Bir şeylerin önünde durup karşı çıkıyorsak hala bir şeylere sinirlenebiliyorsak umut var demektir.
Karanlığı kabullenmek güneşe gözlerini kapatmak demektir.
Görmezsin ama yine de hissedersin bazen.
Bir dostum vardı çok çabalamıştım onun için yanlışlarına yanlış eklemesin diye.
Bir gün yemekten sonra gülüp konuşurken Durduk yere ciddileşti. Gideceğim dedi.
Ben hala gülüyordum. Her gideceğim diyen gitmezdi, gidemezdi.
-ne? , diyebildim yalnızca kuru kuruya.
Dayanamıyorum artık onunla gideceğim ister yanımda ol ister olma. Dedi.
Gözlerine baktım, kabullendim.
Çünkü başka şansım yoktu.
Eğer elinizde şansınız varsa kabullenmeyin zira kabullenmek yolun son dönemeci.
Ben kabullendim, o gitti.
Yanında oldum.
Benden de gitti.
hani böyle gece uyku saati gelmiştir.
uyumaya gidersiniz yatağa, girersiniz ama tam uykuya dalacakken aslında çok aç olduğunuzu fark edersiniz.
kalkıp bir şeyler atıştırmak istersiniz ama uykuyu da bırakmak istemezsiniz, çünkü bıraksanız kaçabilir.

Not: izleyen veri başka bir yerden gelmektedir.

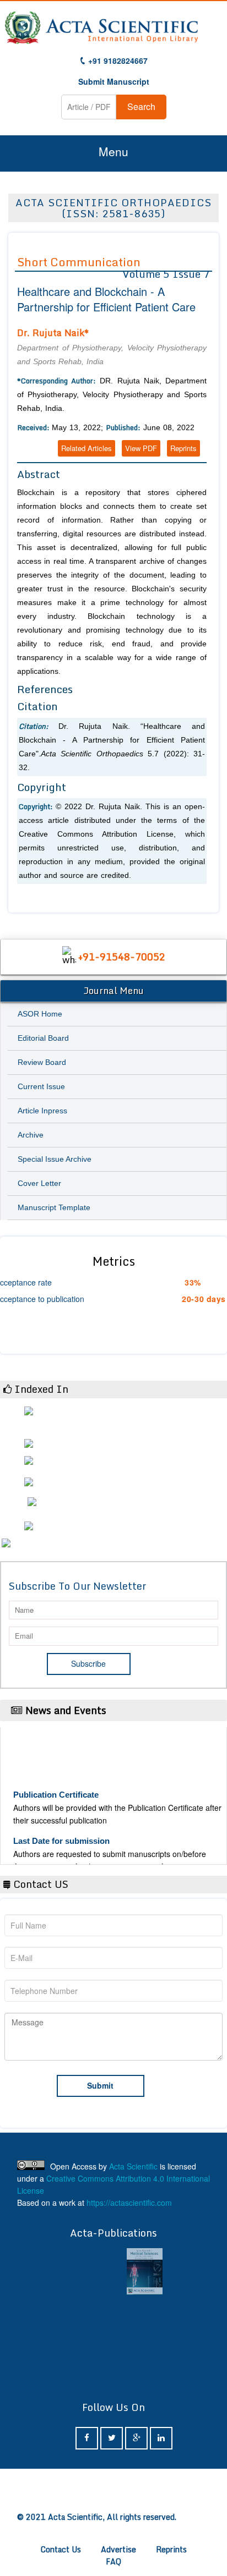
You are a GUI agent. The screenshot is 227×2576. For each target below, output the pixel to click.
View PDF (141, 448)
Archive (31, 1134)
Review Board (42, 1062)
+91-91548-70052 (121, 956)
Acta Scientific (133, 2166)
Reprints (183, 448)
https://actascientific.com (129, 2202)
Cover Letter (39, 1183)
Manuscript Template (54, 1207)
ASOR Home (40, 1013)
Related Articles (86, 448)
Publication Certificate (56, 1787)
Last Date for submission (61, 1833)
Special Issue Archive (54, 1159)
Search (141, 106)
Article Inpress (42, 1110)
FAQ (113, 2561)
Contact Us (61, 2549)
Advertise (118, 2549)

uyumalı mıyım, yoksa kalkıp bi şeyler atıştırmalı mıyım diye düşünürken; en sonunda uyumaya karar verirsiniz.
çünkü uyku huzurdur.
kalkıp bir şeyler atıştırdığınızda hem o huzuru kaçırabileceğiniz gibi, hem de yedikleriniz sizi rahatsız edebilir; bilirsiniz.
bu şekilde uyumak zor olur elbette, çünkü bir söz vardır; aç insanın üstüne dokuz kat yorgan örtsen yine uyuyamaz, diye. yine de güç bela uyursunuz.
kabullenmek de böyledir.
istediğiniz birçok şeyin arasından en huzurlu olana karar verip, diğerlerine zor olsa da göz yummaktır.
göz yummak zorundasınızdır. çünkü huzur o açlığı kabul edip, uyumaktadır.